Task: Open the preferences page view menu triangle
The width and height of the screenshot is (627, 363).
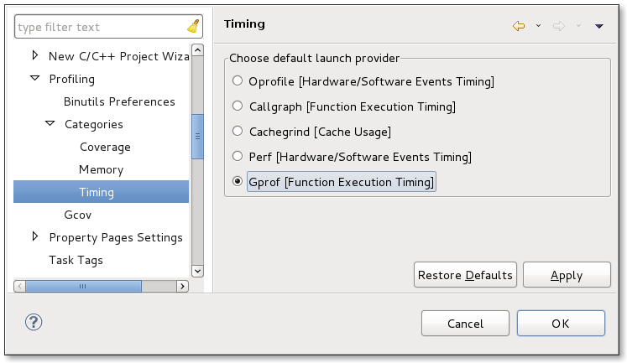Action: pyautogui.click(x=598, y=26)
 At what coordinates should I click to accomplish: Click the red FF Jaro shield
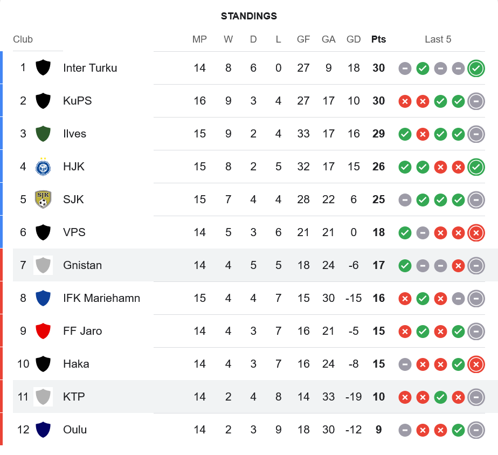coord(43,331)
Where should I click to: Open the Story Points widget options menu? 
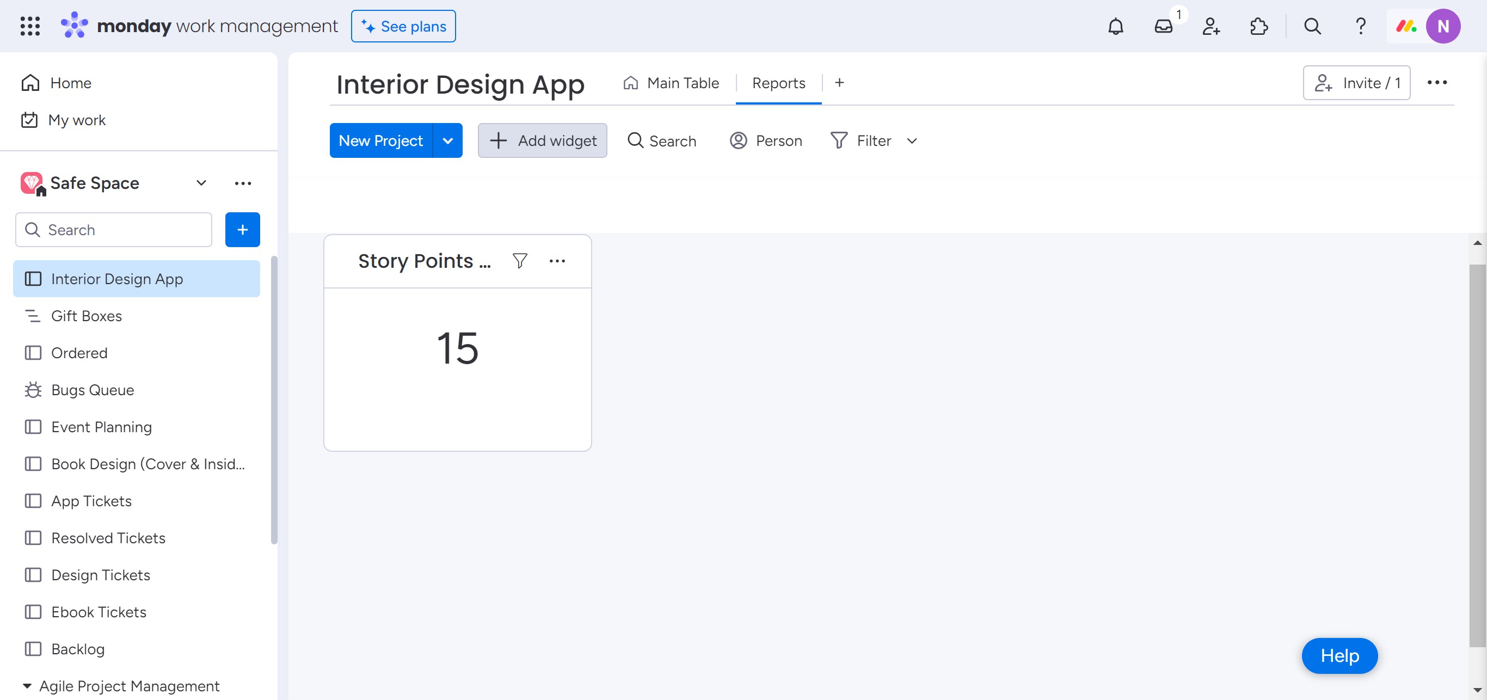[x=557, y=261]
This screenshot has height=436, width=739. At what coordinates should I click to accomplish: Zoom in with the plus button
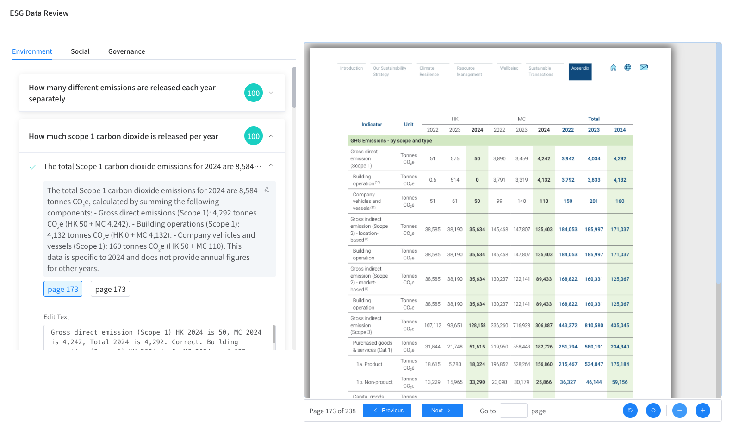(702, 411)
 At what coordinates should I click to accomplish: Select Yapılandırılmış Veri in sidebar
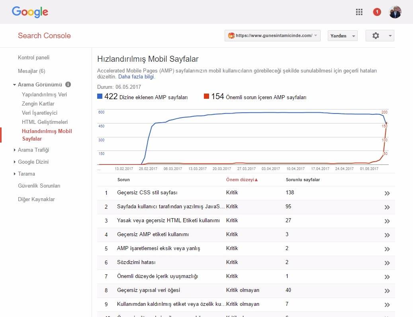[x=44, y=94]
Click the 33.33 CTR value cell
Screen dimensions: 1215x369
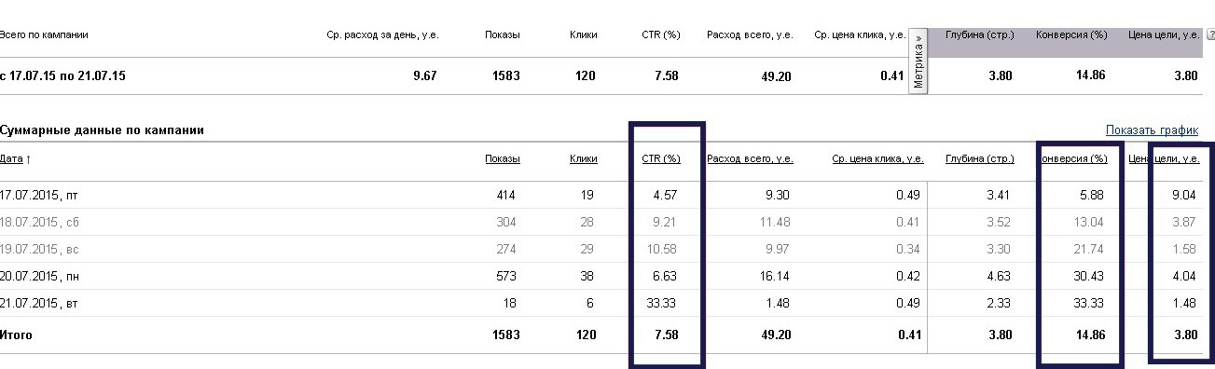coord(662,304)
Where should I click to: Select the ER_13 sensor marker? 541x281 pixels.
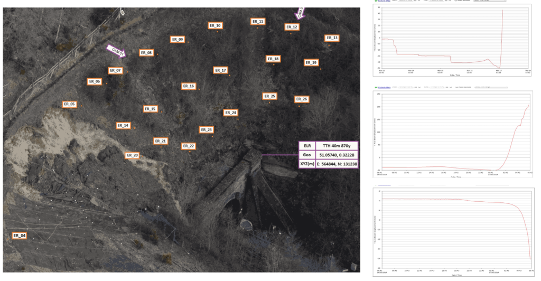(x=332, y=38)
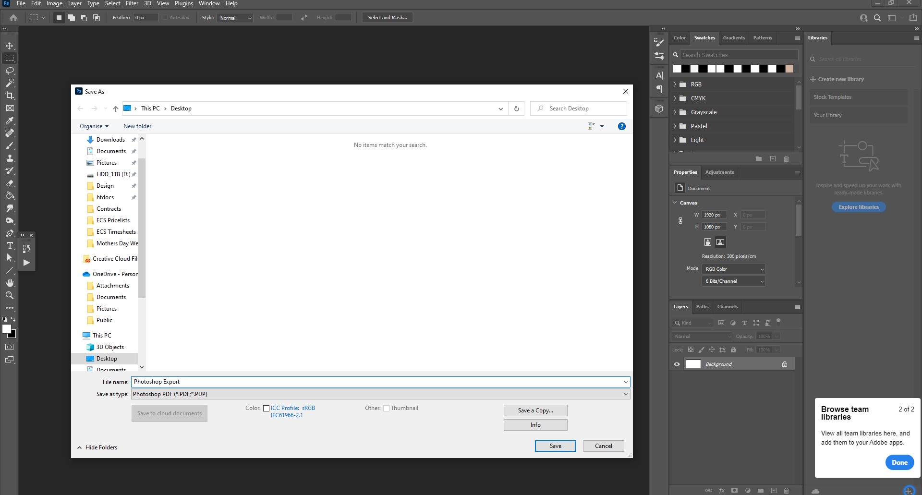Screen dimensions: 922x495
Task: Create a new layer in the Layers panel
Action: 773,491
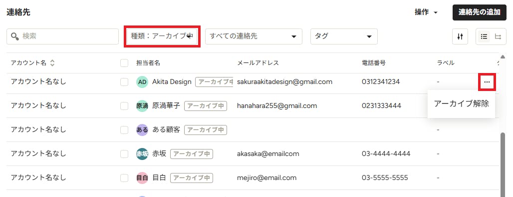Viewport: 513px width, 197px height.
Task: Click the 目白 avatar icon
Action: pyautogui.click(x=142, y=178)
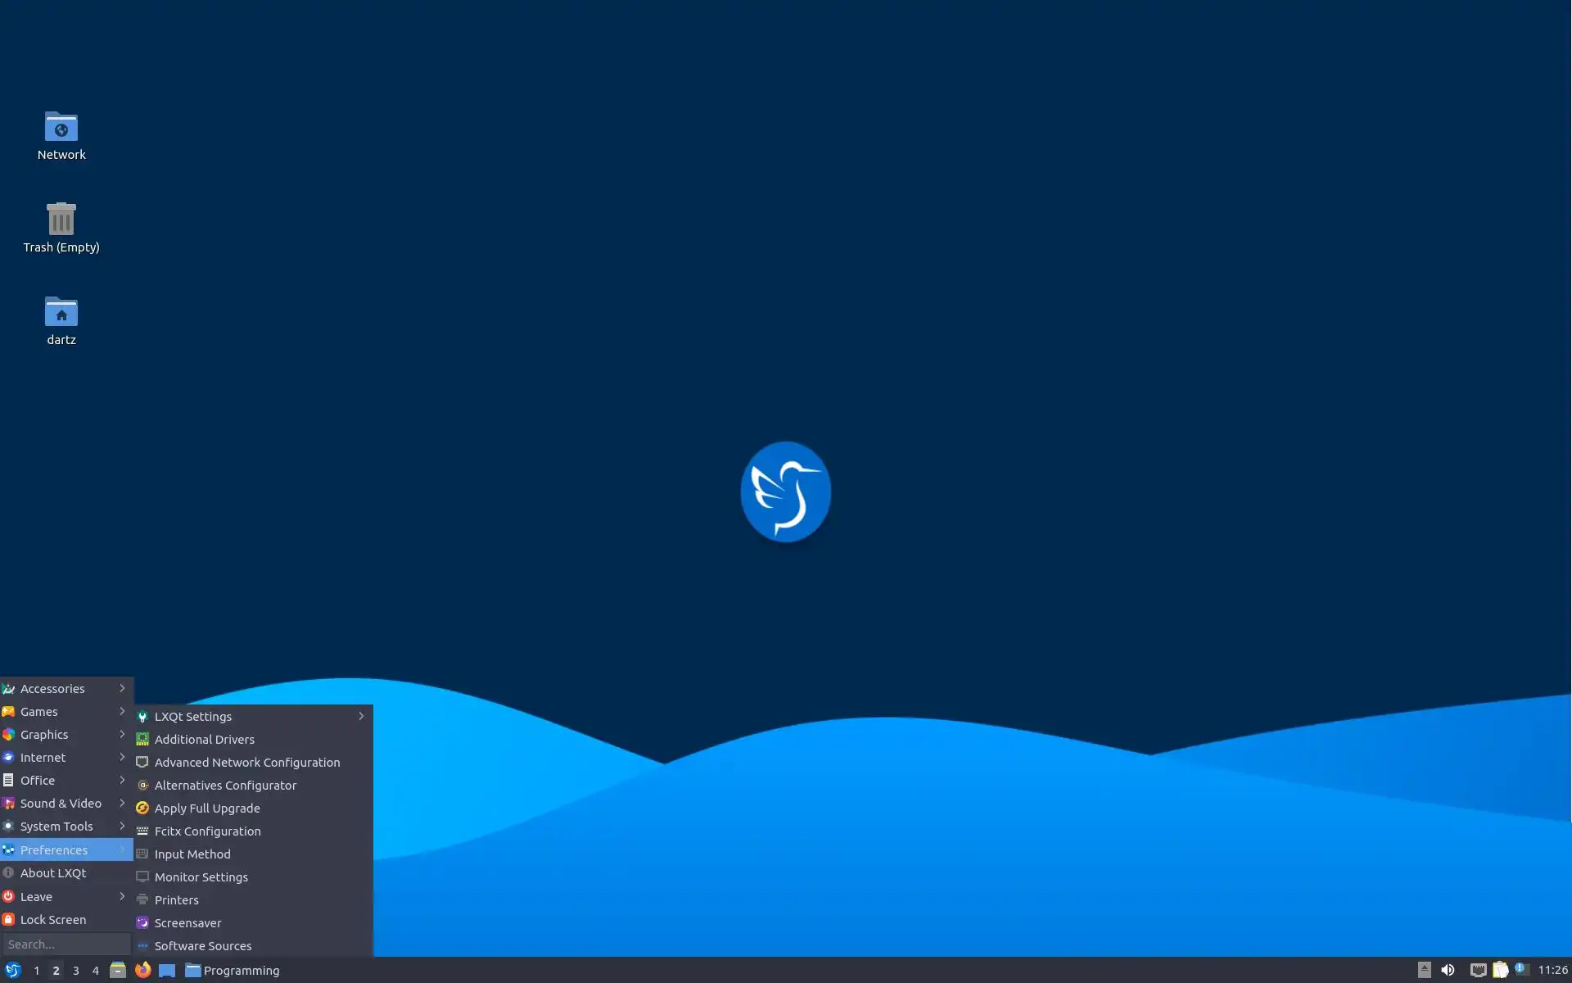Viewport: 1572px width, 983px height.
Task: Open the wired network tray icon
Action: tap(1477, 970)
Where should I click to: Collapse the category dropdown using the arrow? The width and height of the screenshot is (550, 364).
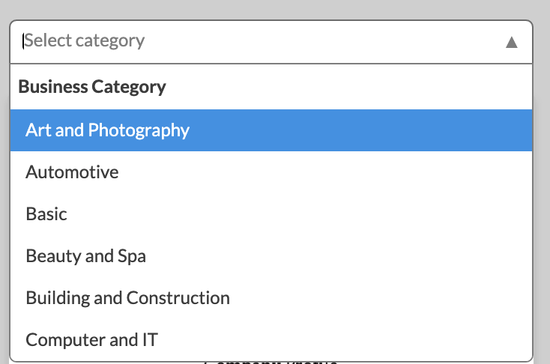pyautogui.click(x=512, y=42)
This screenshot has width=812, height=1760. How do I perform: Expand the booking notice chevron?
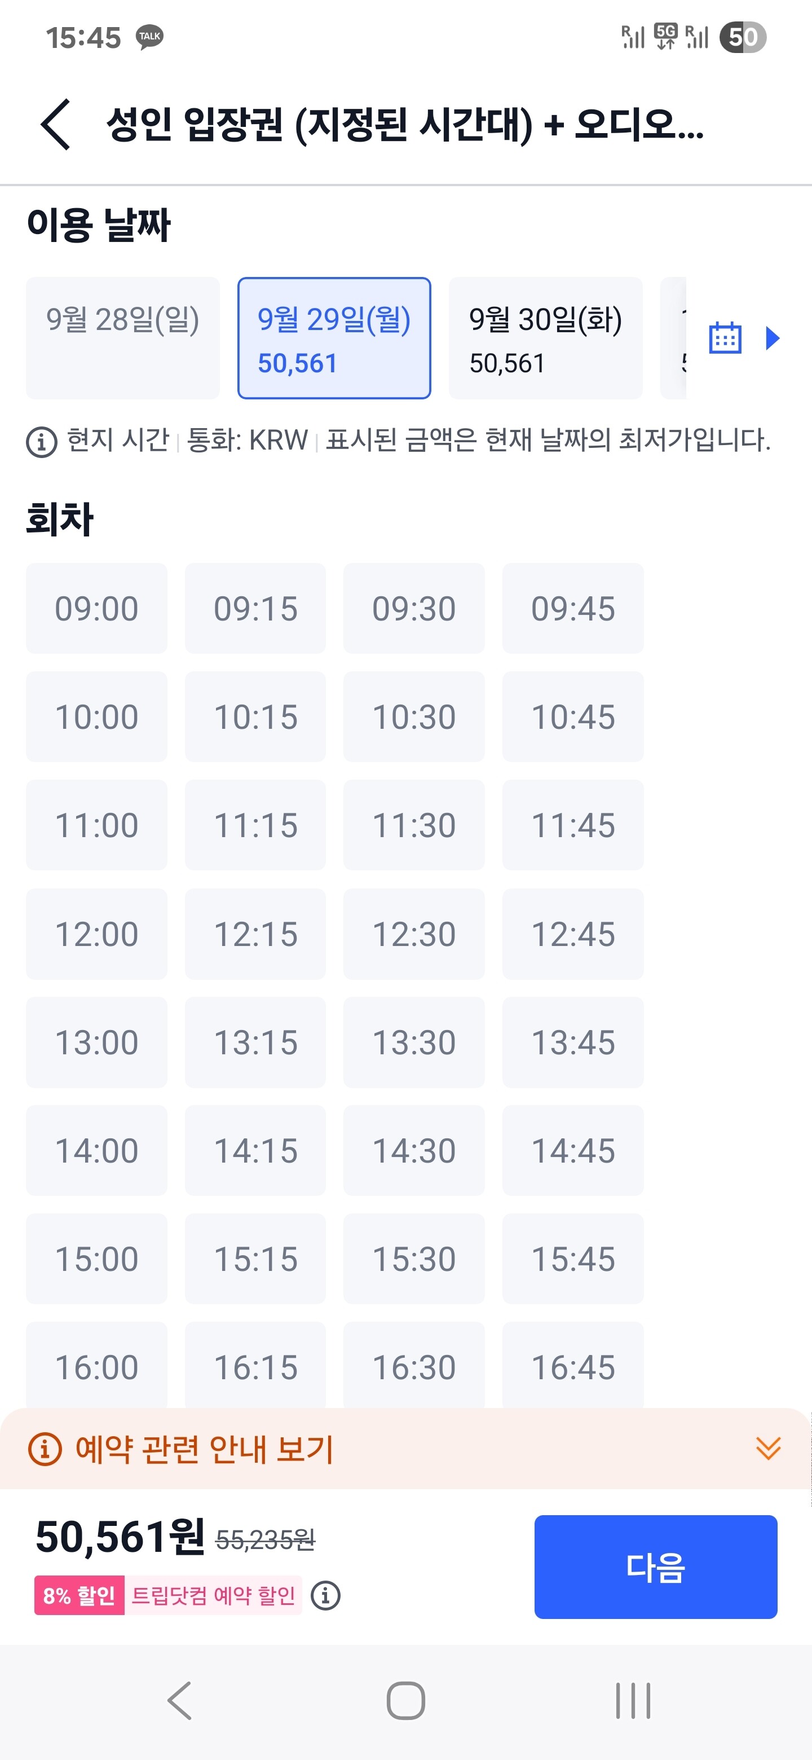[x=768, y=1448]
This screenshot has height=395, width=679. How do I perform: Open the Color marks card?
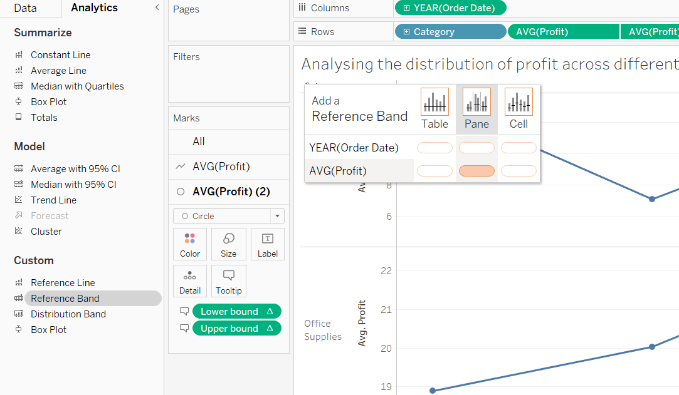[190, 244]
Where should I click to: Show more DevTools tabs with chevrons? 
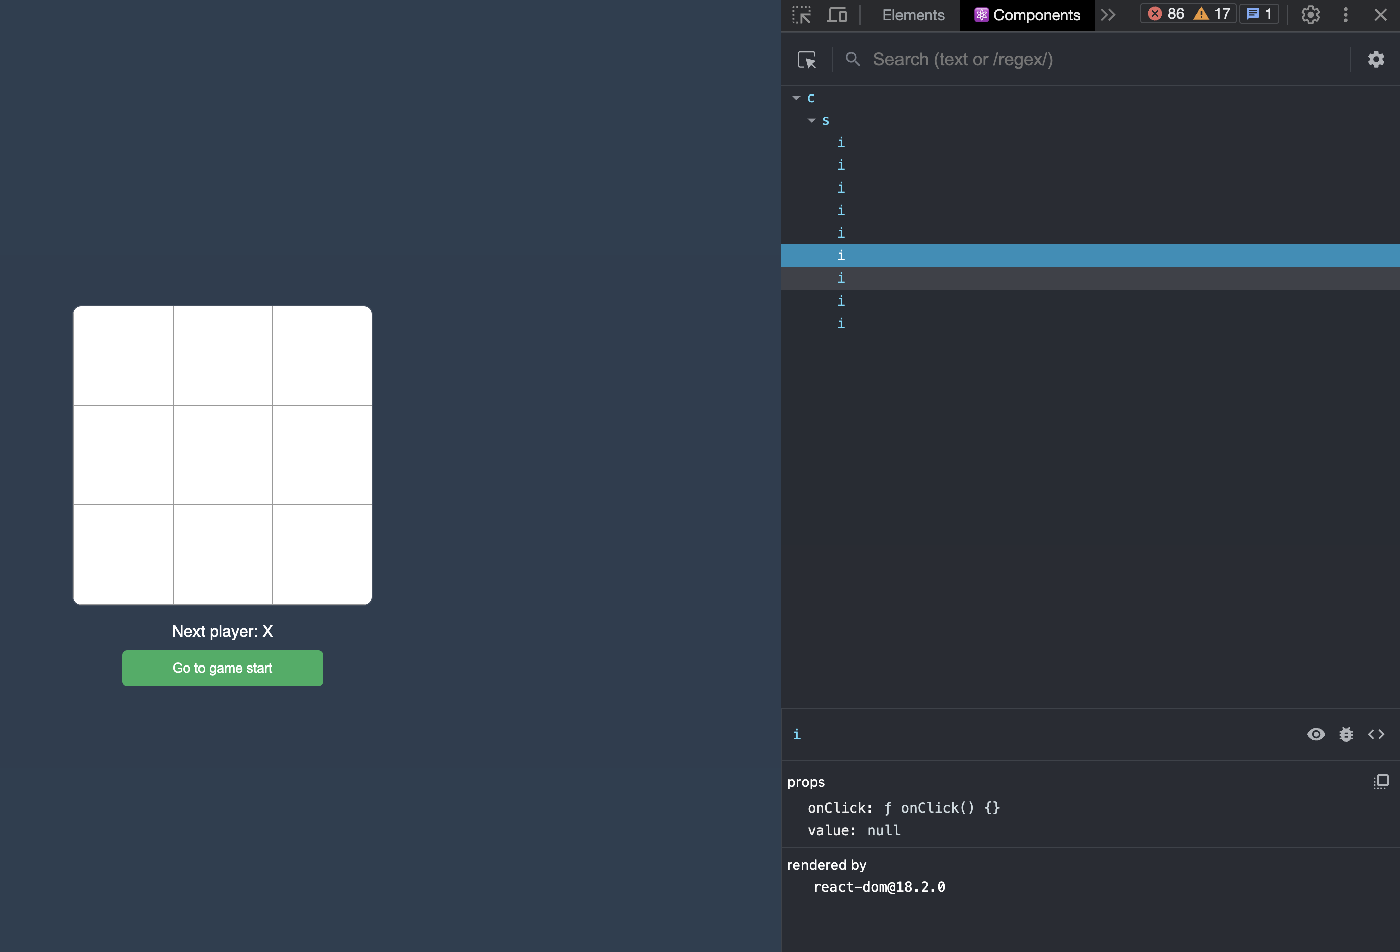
..........
Can you convert the rows from the very first line through the line containing "[x=557, y=261]", both included, into a JSON list of strings with one string per line, skipping blank lines and leaving out the pictures?

### OUTPUT OF THE TASK
[
  "Task: Open the preferences page view menu triangle",
  "The width and height of the screenshot is (627, 363).",
  "Action: pyautogui.click(x=598, y=26)",
  " At what coordinates should I click to accomplish: Click the red FF Jaro shield",
  "coord(43,331)",
  "Where should I click to: Open the Story Points widget options menu? ",
  "[x=557, y=261]"
]